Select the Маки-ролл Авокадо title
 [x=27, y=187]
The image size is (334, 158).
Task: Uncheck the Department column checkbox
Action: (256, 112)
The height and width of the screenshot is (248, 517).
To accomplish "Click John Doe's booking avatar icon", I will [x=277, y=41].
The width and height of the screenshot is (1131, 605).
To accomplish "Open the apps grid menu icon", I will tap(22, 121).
---
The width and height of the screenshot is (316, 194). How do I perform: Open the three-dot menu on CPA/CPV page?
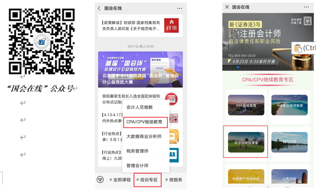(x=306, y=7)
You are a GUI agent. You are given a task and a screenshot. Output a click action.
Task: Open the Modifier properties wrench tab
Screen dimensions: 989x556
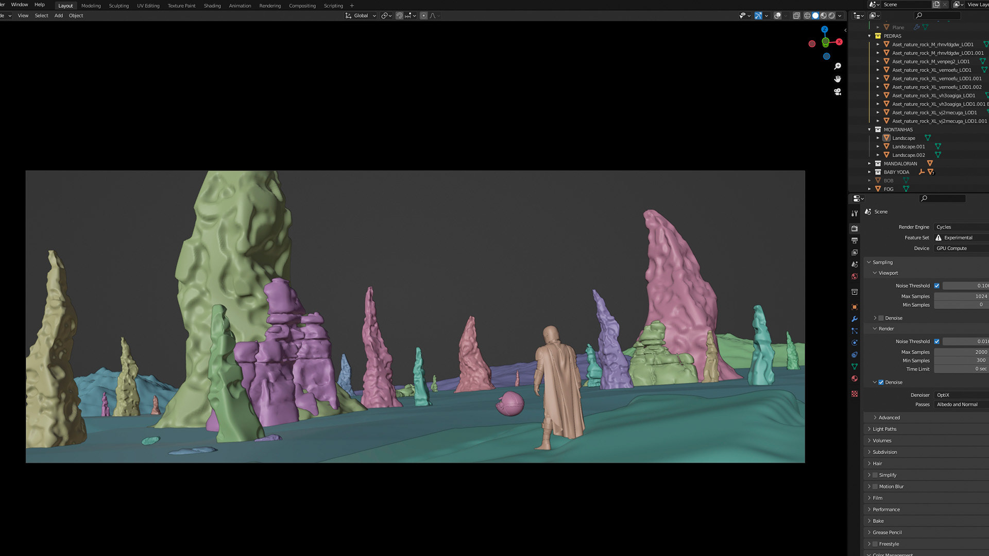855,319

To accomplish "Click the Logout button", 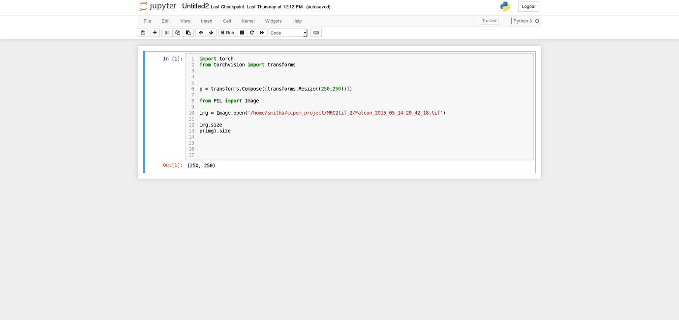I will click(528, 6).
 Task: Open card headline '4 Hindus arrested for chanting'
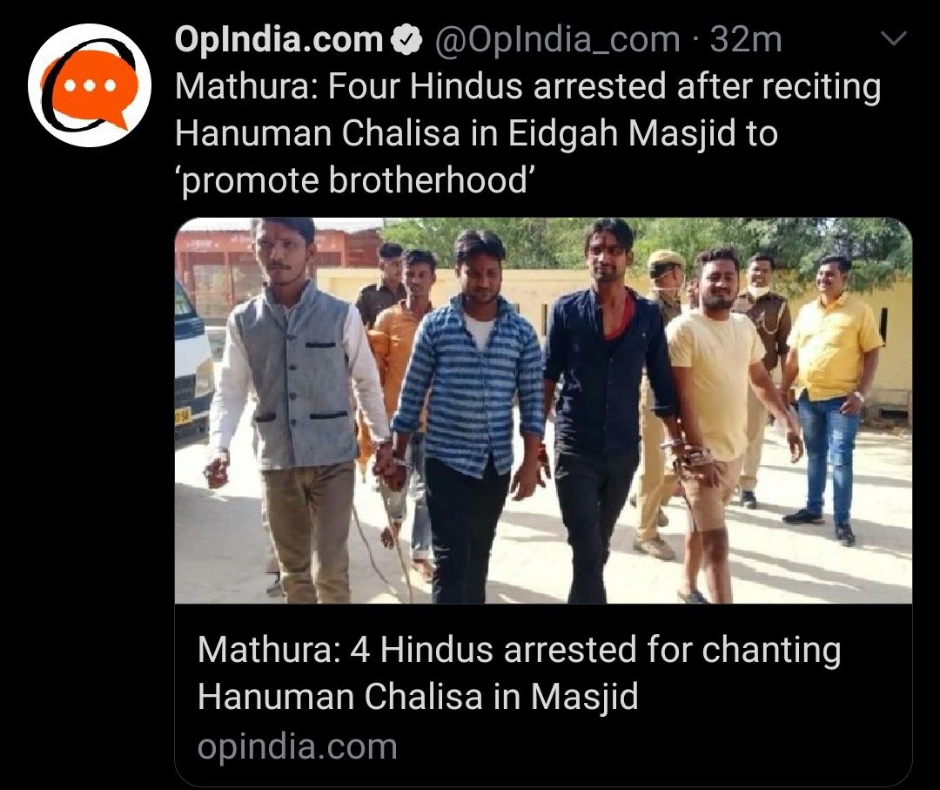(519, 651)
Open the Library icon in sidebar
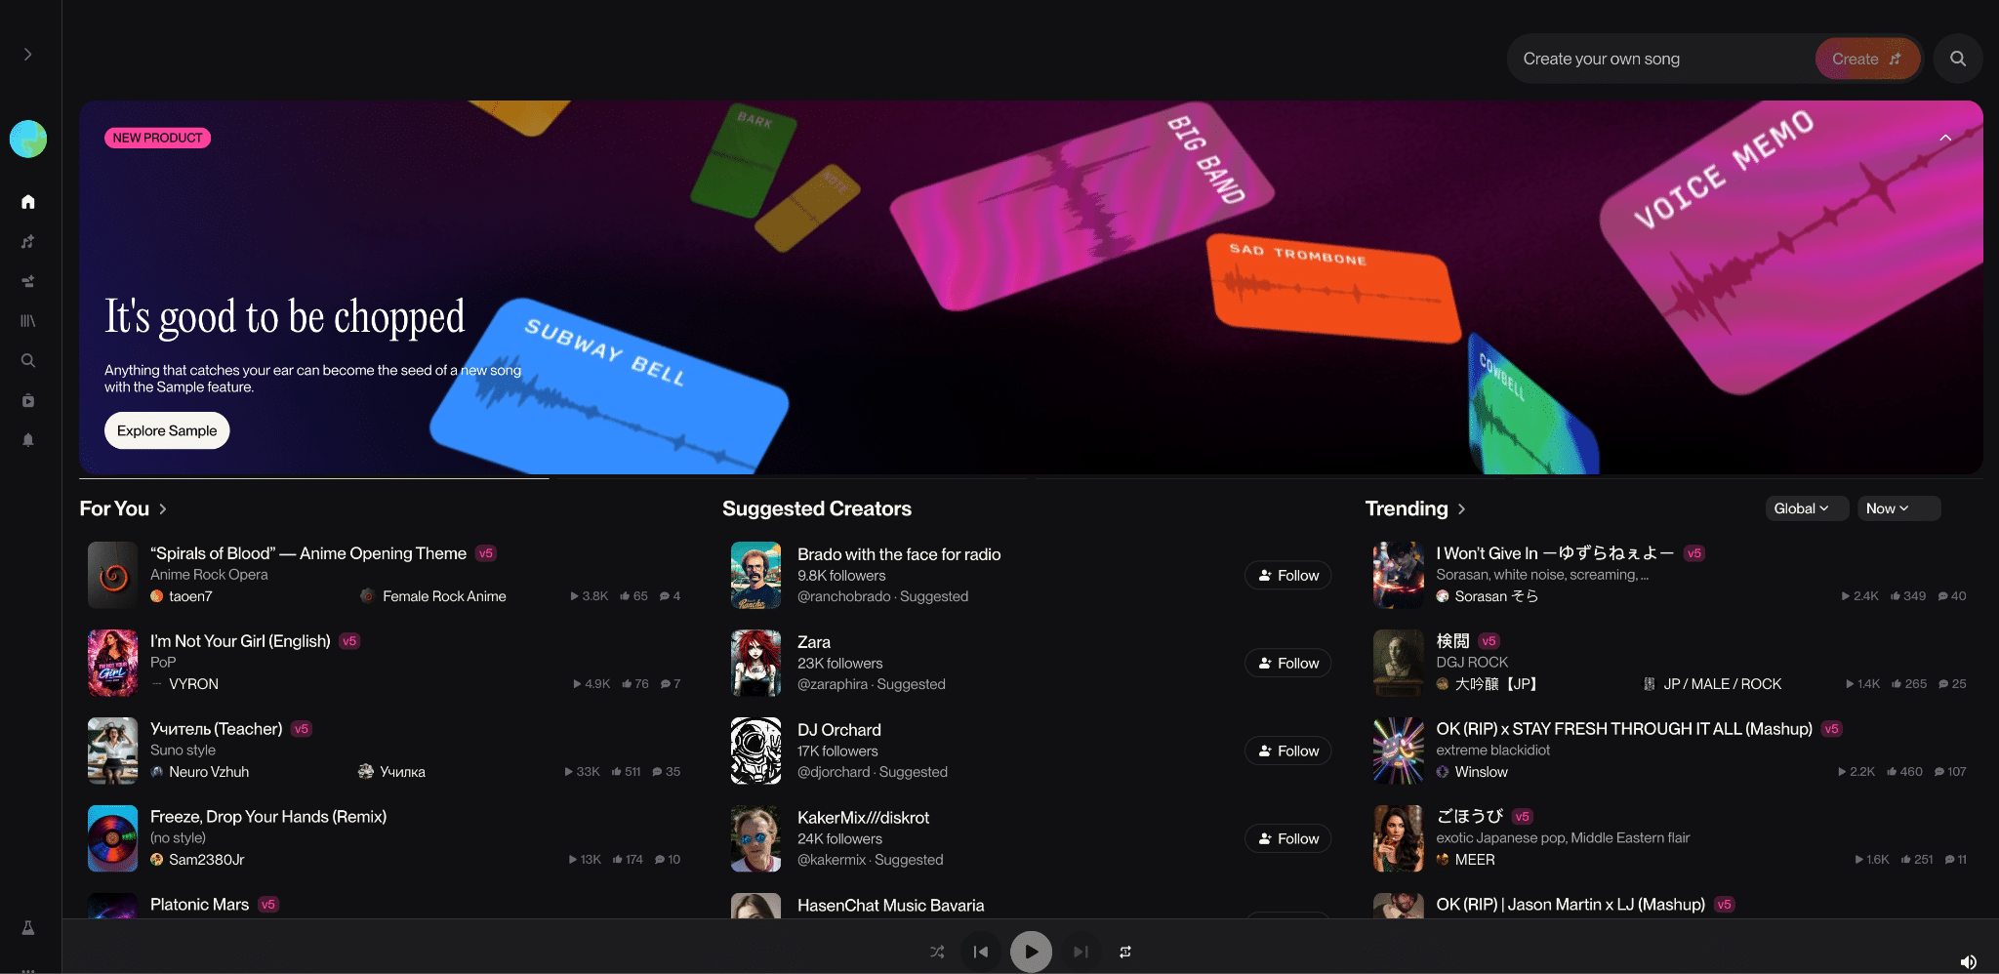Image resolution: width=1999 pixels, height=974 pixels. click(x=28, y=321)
==
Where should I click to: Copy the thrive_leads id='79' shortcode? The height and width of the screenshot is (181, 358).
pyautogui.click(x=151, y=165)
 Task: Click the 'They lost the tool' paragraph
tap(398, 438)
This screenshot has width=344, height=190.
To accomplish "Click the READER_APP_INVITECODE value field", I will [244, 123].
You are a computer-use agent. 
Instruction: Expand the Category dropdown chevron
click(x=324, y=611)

> **Stated exercise**: Duplicate the listing from the line with "The height and width of the screenshot is (248, 517)." to the line with "will tap(22, 121).", including both of those lines.

> **Solution to this exercise**:
The height and width of the screenshot is (248, 517).
To accomplish "Click John Doe's booking avatar icon", I will [x=277, y=41].
The width and height of the screenshot is (1131, 605).
To accomplish "Open the apps grid menu icon", I will tap(22, 121).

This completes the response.